Elisabeth Spitz
17/1/2026
Il y a des lieux qui ouvrent des espaces de beauté. C’est à la Galerie Murmure à Colmar en ce moment avec l’incroyable artiste Verdier Jacques. « Le souffle des signes » Ses œuvres ne crient pas. Elles murmurent longtemps. Elles demandent au regard de ralentir, de déposer ses certitudes, d'accepter de ne pas tout comprendre. Elles sont belles ! Une véritable identité dans son univers artistique. Le travail de Jacques Verdier s'inscrit dans une recherche patiente, structurée, presque architecturale, où chaque élément est soumis à une nécessité précise. Rien n'est laissé au hasard, même lorsque l'œuvre semble ouverte ou fragile. Un lien sensible entre les paradoxes et les contractions.

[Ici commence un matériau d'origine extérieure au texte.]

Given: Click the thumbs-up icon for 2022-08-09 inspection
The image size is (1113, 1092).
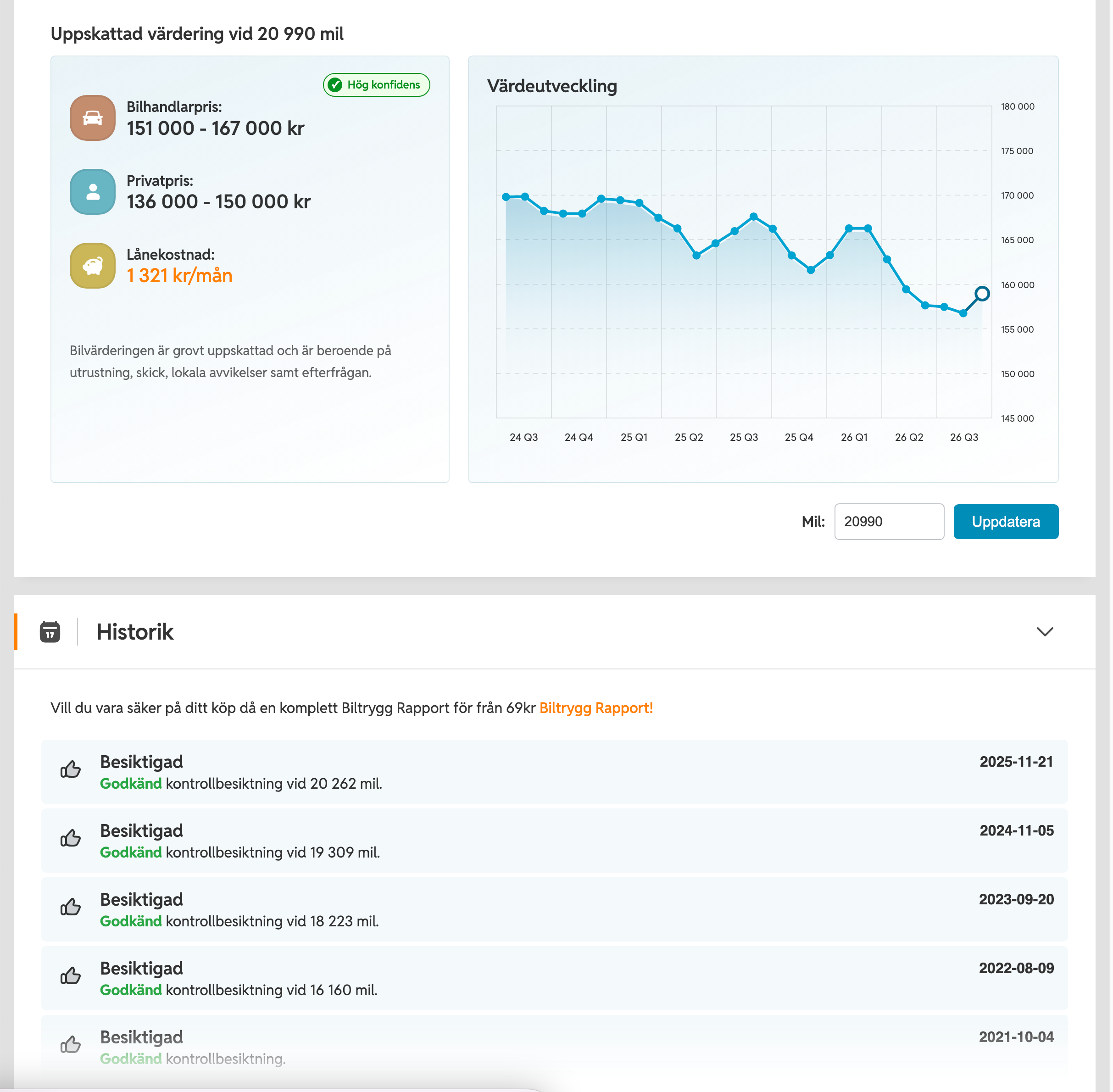Looking at the screenshot, I should pyautogui.click(x=71, y=975).
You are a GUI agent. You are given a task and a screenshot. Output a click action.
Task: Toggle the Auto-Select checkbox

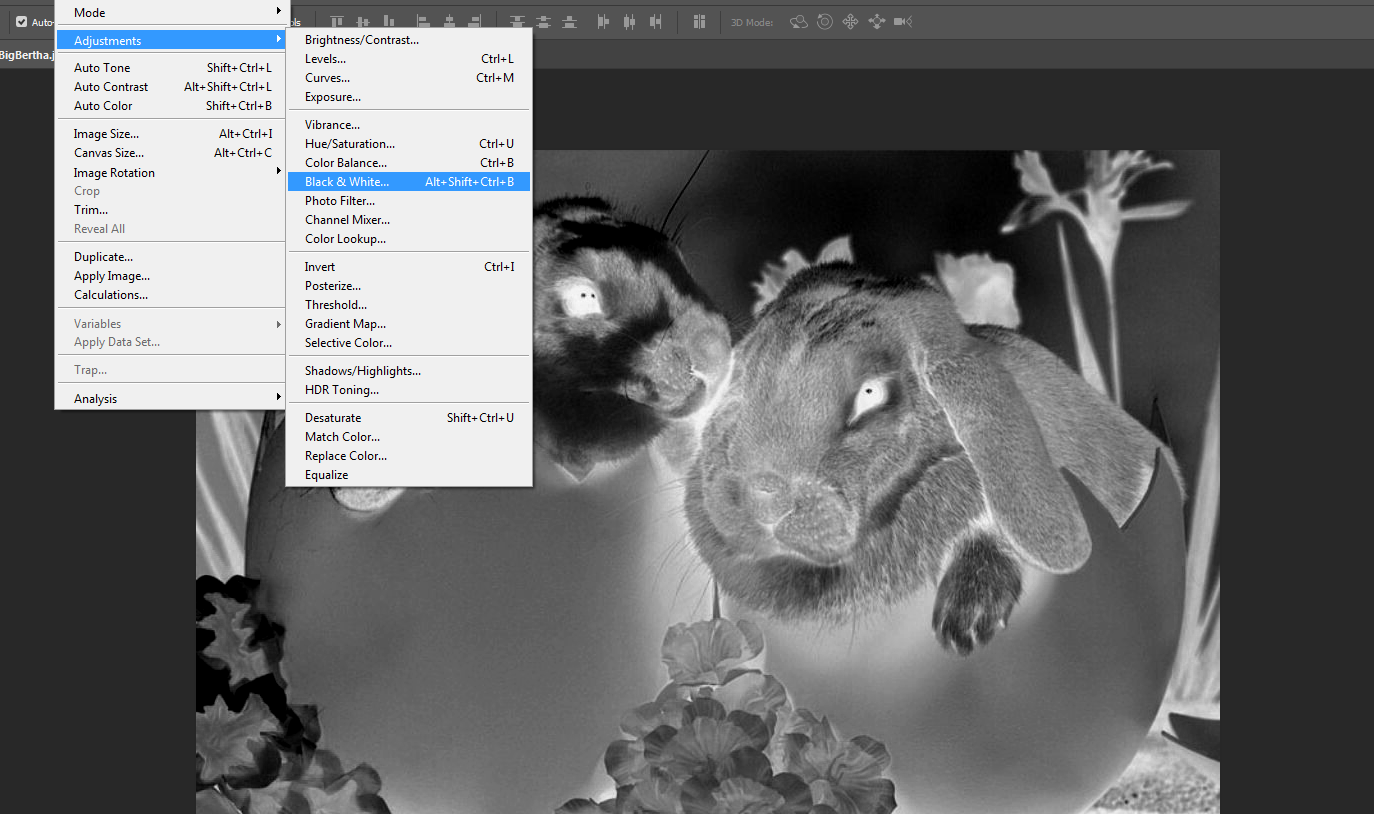pos(22,21)
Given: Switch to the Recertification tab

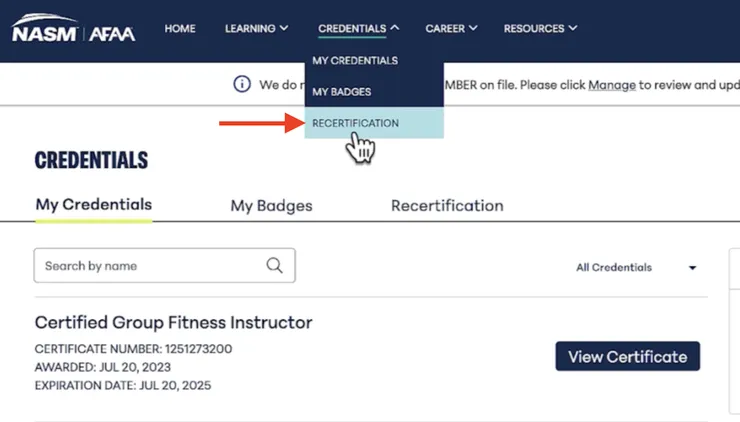Looking at the screenshot, I should point(447,206).
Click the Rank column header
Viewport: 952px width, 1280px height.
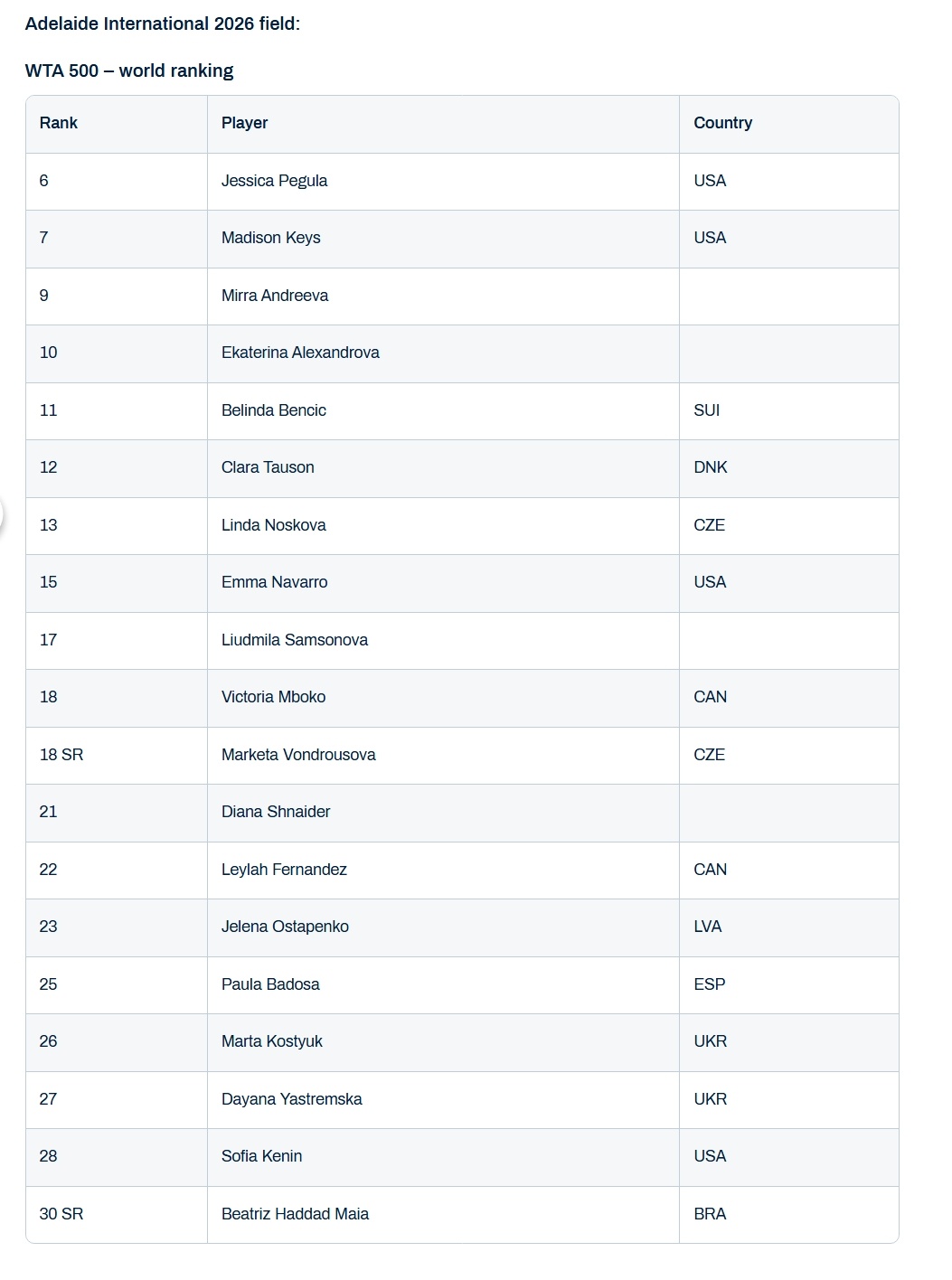click(x=59, y=123)
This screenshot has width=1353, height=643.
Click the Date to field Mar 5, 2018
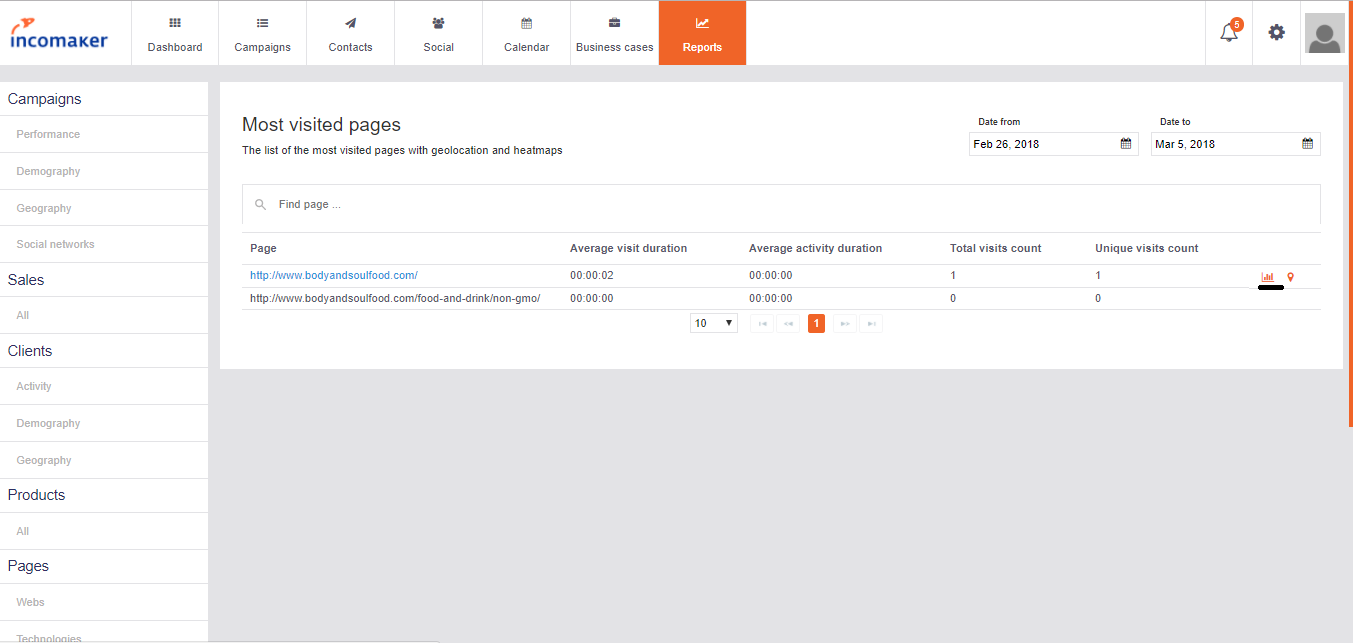pos(1236,144)
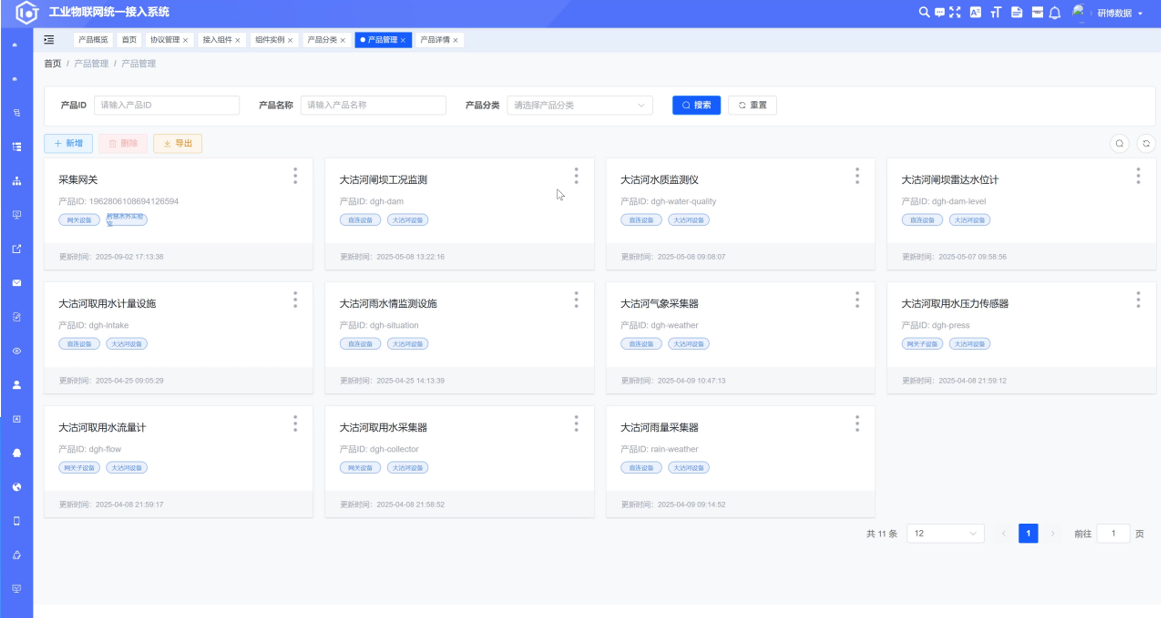This screenshot has height=618, width=1161.
Task: Click the envelope icon in left sidebar
Action: tap(16, 283)
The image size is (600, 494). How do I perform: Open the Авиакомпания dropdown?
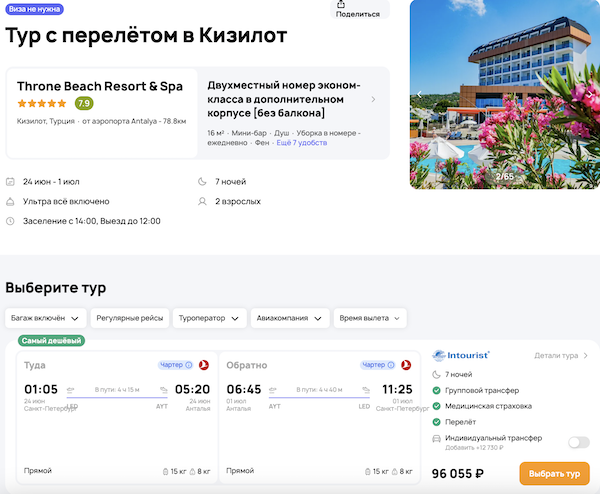(291, 318)

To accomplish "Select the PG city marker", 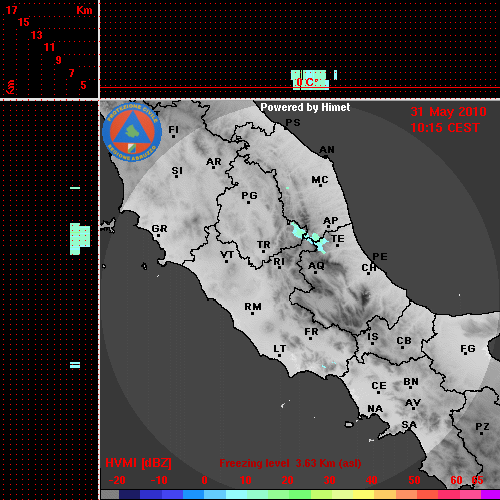I will [248, 202].
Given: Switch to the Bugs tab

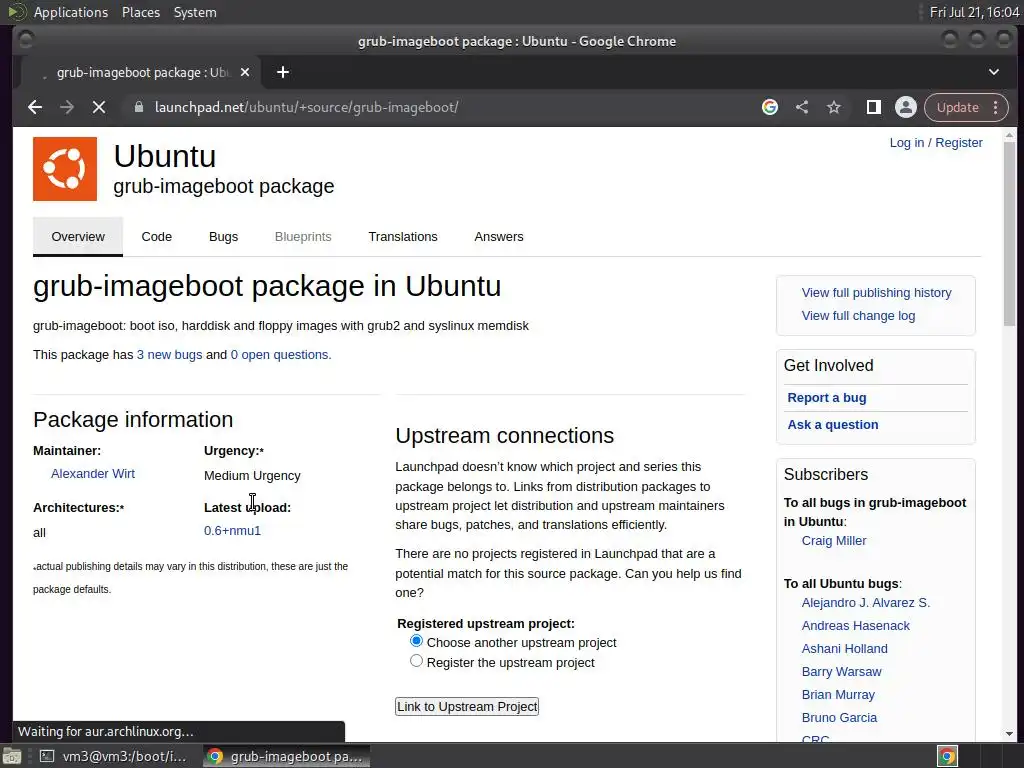Looking at the screenshot, I should 223,237.
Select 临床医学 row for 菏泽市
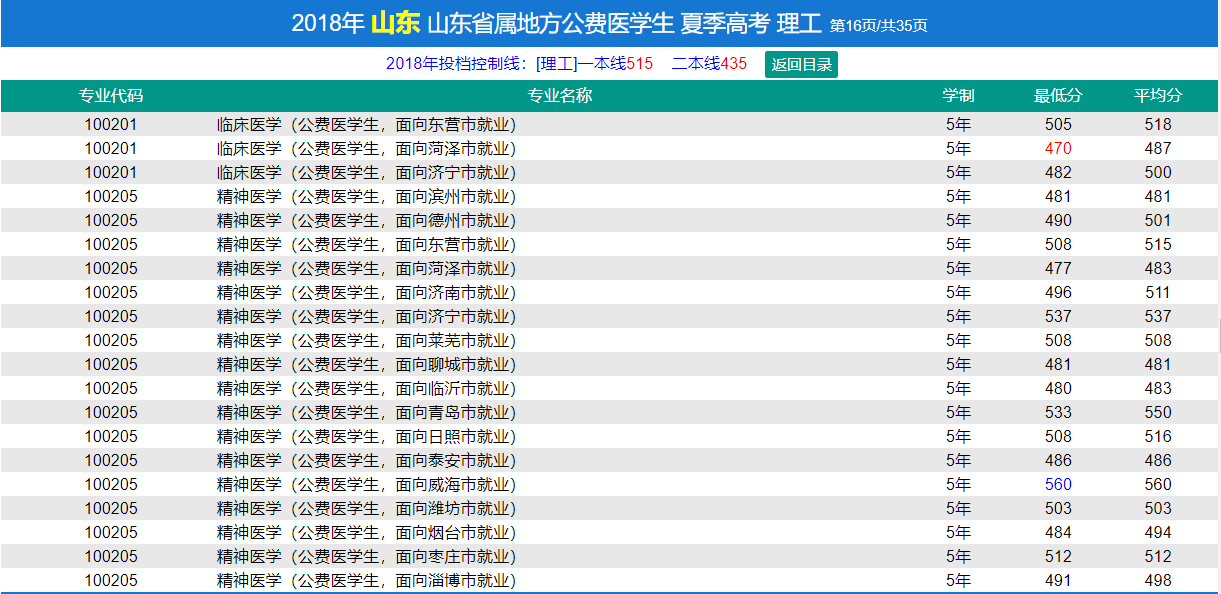 (366, 149)
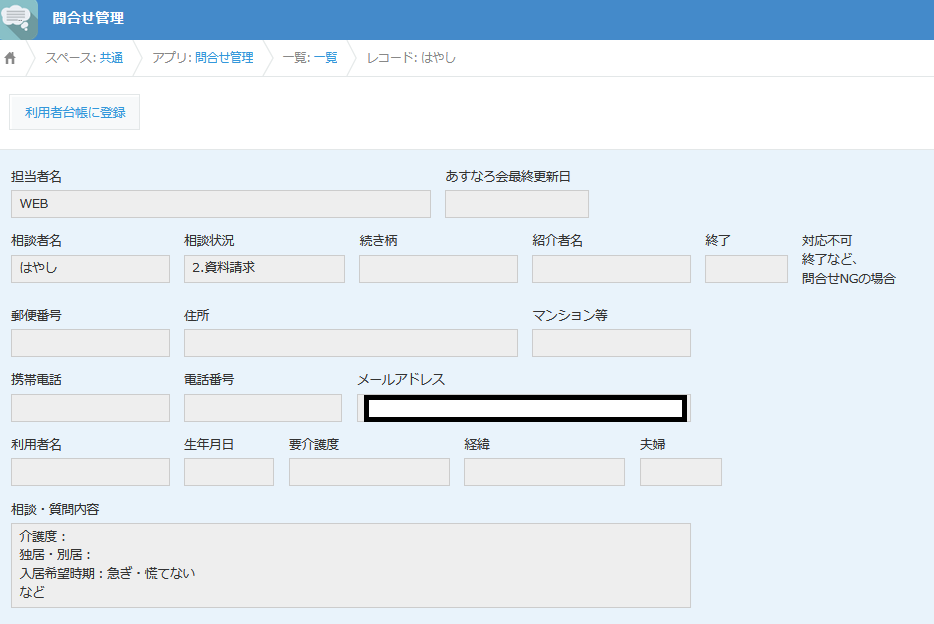Image resolution: width=934 pixels, height=624 pixels.
Task: Open the 相談状況 field showing 2.資料請求
Action: click(x=264, y=269)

La composition repose sur des équilibres mesurés et des tensions contrôlées entre plein et vide, apparition et retrait. Une rigueur dans la structure picturale et un abandon complètement inspirant où rien n’est figé et tout devient souffle. L’écriture en fond est presque sonore, une trace, comme une répétition obstinée qui inscrit l'œuvre dans une dimension profondément incarnée, où le regard est invité non à comprendre, mais à ressentir. L’écriture n'est donc pas un arrière-plan neutre : elle devient un socle tenant l'œuvre, un rythme permettant des résonances. Magnifiques ces « taches » de couleurs qui éclatent parfois dans cet univers où l’imaginaire croise le sensible. Il se joue silencieusement quelque chose d’indéfinissable mais de l’ordre de l'essentiel.